Now join the live transaction stream with the rolling stats and the static risk profile. Any transaction that exceeds avg + 3 * stddev and belongs to a high‑risk account is emitted to an alert sink.

CREATE MATERIALIZED VIEW fraud_alerts AS
SELECT
    t.account_id,
    t.amount,
    t.tx_ts,
    p.risk_score,
    s.avg_amount,
    s.stddev_amount
FROM transactions t
JOIN account_stats s
    ON t.account_id = s.account_id
    AND t.tx_ts BETWEEN s.window_start AND s.window_start + INTERVAL '1' HOUR
JOIN account_profiles p
    ON t.account_id = p.account_id
WHERE
    t.amount > s.avg_amount + 3 * s.stddev_amount
    AND p.risk_score >= 7;

Finally, push the alerts to a Kafka topic for downstream incident response systems:

CREATE SINK fraud_alerts_sink
FROM fraud_alerts
INTO KAFKA
(
    'bootstrap.servers' = 'kafka:9092',
    'topic' = 'fraud_alerts'
)
WITH (format = 'json');

Pro tip: When dealing with high‑cardinality keys (e.g., millions of accounts), enable STATE_SHARDING on the materialized view to distribute state evenly across compute nodes and avoid hot spots.

Real‑World Use Cases Beyond the Examples

IoT telemetry: Devices generate millions of sensor readings per second. RisingWave can ingest these streams, perform per‑device windowed aggregations (e.g., average temperature over 10‑second windows), and feed the results into a time‑series database for long‑term storage.

Ad tech bidding: Real‑time bidding platforms need sub‑millisecond latency to evaluate ad impressions. By materializing a view that joins the incoming impression stream with a static campaign table, you can compute bid prices on the fly without a separate microservice.

Log analytics: Centralized logging pipelines often rely on Elasticsearch for search, but aggregations (error rates, latency percentiles) are better handled in a streaming DB. RisingWave can continuously compute these metrics and expose them via SQL, simplifying alerting.

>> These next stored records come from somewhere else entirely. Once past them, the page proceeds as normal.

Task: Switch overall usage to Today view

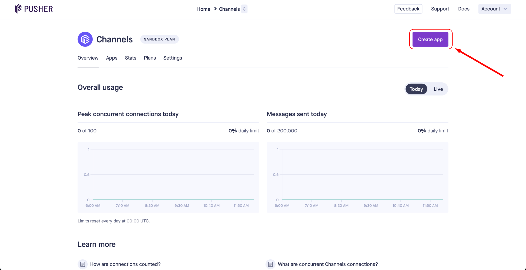Action: point(416,89)
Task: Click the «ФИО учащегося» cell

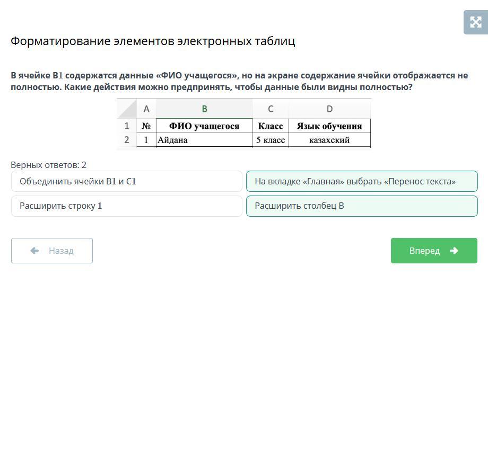Action: point(204,126)
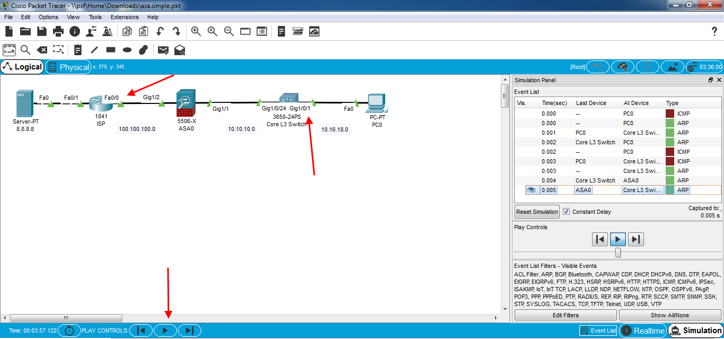Switch to the Physical workspace tab

pyautogui.click(x=69, y=67)

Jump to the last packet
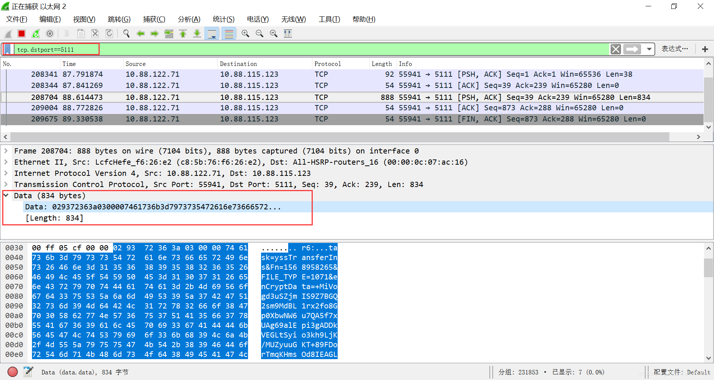[x=197, y=34]
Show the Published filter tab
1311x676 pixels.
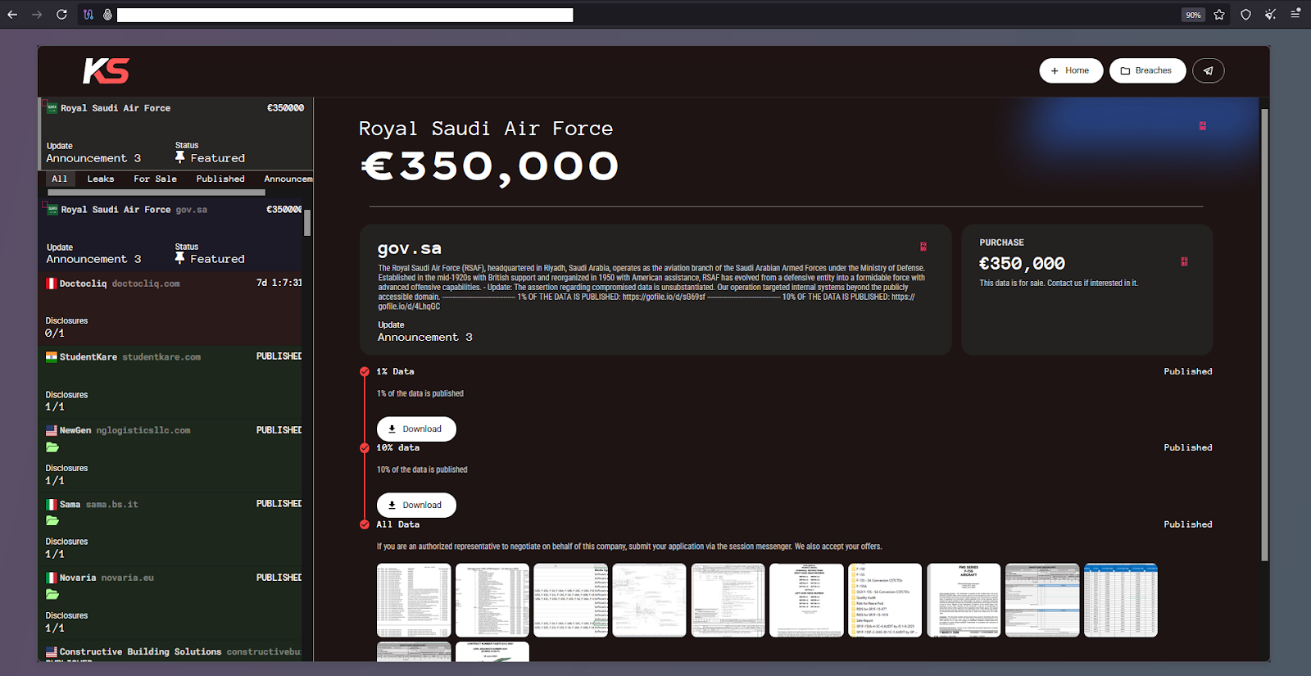(x=220, y=179)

Performance Tuning Guidelines

1. Choose the right window type. Tumbling windows are cheap; hopping or sliding windows incur extra state. Use them only when necessary.
2. Control watermark lag. Setting a watermark too far behind can cause state bloat. A 30‑second lag works for most near‑real‑time workloads.
3. Leverage parallelism. Adjust compute.parallelism in the config to match the number of CPU cores per node. Over‑parallelizing can increase network chatter.
4. Compress state. Enable state.compression = true to reduce RocksDB footprint, especially for large windowed aggregates.
5. Monitor backpressure. RisingWave emits metrics via Prometheus. Watch rw_compute_backpressure_seconds to spot bottlenecks early.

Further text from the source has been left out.